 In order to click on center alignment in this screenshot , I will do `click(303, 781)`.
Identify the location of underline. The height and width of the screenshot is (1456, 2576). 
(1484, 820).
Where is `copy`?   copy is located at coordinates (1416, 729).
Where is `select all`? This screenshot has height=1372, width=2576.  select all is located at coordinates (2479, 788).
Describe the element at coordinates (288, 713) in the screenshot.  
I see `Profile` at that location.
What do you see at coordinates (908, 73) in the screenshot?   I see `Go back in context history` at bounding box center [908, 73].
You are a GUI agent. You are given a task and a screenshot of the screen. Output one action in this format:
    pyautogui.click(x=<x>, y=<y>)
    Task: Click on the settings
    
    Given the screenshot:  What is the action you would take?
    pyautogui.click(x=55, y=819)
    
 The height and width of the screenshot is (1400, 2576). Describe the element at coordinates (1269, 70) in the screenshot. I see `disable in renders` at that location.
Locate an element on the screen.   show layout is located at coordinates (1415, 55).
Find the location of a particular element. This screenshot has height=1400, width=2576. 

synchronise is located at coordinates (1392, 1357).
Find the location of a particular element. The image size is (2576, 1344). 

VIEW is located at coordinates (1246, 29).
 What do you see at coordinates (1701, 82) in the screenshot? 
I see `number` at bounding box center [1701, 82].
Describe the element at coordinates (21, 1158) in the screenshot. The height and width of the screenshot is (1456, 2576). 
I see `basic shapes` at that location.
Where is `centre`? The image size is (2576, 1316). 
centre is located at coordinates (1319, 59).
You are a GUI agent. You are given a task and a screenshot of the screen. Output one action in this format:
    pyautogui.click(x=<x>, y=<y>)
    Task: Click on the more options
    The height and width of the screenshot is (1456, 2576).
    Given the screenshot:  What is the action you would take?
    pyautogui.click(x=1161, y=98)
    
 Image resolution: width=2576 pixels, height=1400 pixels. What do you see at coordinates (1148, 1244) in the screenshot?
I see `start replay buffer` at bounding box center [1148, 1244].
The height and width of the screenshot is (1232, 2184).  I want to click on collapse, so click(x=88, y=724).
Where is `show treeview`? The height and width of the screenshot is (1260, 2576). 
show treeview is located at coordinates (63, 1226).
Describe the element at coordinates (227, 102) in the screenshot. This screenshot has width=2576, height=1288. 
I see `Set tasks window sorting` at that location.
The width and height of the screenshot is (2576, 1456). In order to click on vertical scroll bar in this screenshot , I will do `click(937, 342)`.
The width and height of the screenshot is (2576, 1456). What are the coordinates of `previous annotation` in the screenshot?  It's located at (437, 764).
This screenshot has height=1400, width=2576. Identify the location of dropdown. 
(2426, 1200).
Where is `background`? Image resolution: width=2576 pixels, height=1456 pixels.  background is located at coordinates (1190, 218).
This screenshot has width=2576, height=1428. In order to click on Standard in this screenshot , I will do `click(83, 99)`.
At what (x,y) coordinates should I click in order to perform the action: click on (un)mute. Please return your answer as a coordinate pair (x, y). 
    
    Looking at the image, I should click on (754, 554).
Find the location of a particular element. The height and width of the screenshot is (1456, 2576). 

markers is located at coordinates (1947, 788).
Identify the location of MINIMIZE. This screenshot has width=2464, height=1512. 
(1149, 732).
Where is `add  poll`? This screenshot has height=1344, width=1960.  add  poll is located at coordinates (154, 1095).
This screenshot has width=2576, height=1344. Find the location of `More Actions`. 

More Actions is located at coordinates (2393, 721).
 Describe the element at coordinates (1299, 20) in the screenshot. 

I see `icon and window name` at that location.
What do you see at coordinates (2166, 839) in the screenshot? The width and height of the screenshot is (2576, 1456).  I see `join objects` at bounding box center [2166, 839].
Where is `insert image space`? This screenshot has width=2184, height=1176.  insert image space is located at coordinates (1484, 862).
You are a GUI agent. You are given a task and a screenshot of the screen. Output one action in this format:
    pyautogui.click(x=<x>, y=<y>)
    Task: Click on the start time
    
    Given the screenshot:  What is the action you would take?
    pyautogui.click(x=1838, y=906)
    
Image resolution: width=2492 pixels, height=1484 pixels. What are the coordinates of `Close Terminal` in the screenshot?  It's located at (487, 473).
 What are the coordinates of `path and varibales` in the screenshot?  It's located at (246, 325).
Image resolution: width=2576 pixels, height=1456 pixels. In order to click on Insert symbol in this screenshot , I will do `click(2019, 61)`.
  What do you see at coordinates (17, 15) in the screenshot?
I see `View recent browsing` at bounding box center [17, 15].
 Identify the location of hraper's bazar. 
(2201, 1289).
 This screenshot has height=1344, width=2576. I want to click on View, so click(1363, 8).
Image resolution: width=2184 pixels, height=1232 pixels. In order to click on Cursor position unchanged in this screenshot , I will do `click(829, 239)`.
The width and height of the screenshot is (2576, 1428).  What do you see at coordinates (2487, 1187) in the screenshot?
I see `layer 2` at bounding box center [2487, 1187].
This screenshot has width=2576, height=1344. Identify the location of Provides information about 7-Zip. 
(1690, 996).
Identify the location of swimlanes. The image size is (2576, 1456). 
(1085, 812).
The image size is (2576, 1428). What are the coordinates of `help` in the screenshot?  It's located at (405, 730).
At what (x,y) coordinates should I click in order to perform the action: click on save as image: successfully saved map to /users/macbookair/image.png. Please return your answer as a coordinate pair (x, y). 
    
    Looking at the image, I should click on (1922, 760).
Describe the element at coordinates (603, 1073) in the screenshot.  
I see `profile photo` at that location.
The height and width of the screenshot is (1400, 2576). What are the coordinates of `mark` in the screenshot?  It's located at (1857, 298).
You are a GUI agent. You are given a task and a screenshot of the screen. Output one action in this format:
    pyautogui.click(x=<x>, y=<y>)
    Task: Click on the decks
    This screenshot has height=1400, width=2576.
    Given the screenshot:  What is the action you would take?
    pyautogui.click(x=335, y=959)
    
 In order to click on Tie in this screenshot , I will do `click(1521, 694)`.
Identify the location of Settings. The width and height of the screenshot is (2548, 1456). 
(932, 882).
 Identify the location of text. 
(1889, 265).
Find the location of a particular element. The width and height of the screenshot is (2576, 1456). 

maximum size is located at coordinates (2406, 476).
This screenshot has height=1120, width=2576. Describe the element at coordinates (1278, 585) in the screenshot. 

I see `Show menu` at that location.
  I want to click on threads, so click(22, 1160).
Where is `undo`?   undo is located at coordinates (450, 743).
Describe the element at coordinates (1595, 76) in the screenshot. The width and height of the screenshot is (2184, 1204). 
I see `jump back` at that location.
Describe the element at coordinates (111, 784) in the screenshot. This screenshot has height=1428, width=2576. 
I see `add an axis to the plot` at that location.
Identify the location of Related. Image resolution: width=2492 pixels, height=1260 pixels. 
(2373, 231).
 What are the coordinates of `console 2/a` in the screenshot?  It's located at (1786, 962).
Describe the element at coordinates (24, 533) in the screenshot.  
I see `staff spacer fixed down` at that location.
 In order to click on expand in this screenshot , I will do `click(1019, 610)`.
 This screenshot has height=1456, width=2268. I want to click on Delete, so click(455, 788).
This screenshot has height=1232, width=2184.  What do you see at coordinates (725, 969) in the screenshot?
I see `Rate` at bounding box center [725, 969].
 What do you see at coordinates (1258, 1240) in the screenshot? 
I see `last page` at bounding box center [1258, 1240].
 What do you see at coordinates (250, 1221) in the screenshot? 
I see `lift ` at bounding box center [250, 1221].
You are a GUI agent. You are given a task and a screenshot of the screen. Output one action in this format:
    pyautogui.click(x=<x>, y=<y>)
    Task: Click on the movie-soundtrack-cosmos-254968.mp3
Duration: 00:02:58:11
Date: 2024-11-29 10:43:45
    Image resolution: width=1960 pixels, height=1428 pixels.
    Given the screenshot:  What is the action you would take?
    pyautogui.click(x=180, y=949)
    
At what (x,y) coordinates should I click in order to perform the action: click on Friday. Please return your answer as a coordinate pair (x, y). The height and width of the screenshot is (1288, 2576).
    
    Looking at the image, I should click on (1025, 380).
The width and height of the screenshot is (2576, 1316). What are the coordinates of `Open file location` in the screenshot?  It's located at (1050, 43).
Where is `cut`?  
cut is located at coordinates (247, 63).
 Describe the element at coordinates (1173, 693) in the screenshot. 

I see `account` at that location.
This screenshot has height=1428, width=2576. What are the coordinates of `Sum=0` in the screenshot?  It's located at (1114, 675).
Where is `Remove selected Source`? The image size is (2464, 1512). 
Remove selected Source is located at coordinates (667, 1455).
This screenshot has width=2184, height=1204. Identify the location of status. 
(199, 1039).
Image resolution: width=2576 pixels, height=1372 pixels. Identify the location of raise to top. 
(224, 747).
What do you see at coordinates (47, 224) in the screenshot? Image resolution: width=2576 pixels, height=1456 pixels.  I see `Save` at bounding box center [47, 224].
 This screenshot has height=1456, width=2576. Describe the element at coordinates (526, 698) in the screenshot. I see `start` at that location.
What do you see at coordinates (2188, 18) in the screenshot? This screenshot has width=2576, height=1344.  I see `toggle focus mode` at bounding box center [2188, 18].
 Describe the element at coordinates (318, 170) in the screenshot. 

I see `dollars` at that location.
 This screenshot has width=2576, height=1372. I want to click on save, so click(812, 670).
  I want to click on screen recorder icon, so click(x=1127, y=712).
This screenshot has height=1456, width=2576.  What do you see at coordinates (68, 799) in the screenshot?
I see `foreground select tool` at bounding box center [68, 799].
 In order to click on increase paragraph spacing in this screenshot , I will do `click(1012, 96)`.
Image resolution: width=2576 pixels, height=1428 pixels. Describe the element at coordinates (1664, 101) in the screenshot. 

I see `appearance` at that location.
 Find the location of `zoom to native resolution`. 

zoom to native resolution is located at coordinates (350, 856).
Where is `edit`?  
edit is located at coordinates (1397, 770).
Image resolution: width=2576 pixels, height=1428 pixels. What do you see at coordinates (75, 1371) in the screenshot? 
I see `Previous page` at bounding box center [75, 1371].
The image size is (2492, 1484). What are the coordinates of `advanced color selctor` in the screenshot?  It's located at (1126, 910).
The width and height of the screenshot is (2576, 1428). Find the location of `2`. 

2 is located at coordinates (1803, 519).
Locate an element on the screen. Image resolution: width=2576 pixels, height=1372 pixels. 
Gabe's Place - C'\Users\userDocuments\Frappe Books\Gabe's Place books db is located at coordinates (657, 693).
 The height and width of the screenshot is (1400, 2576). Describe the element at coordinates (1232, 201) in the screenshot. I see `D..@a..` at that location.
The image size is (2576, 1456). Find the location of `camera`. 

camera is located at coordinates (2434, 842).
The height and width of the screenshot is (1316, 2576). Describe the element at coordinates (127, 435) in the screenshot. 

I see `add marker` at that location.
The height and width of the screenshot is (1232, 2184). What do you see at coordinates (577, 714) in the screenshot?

■ Directions for this task:
Copy out the data word for word, from the line that contains "This screenshot has height=1120, width=2576." to the line that contains "axis to the", including both of those lines.

■ Answer to this problem:
This screenshot has height=1120, width=2576. Describe the element at coordinates (1278, 585) in the screenshot. 

I see `Show menu` at that location.
  I want to click on threads, so click(22, 1160).
Where is `undo`?   undo is located at coordinates (450, 743).
Describe the element at coordinates (1595, 76) in the screenshot. The width and height of the screenshot is (2184, 1204). 
I see `jump back` at that location.
Describe the element at coordinates (111, 784) in the screenshot. This screenshot has height=1428, width=2576. 
I see `add an axis to the plot` at that location.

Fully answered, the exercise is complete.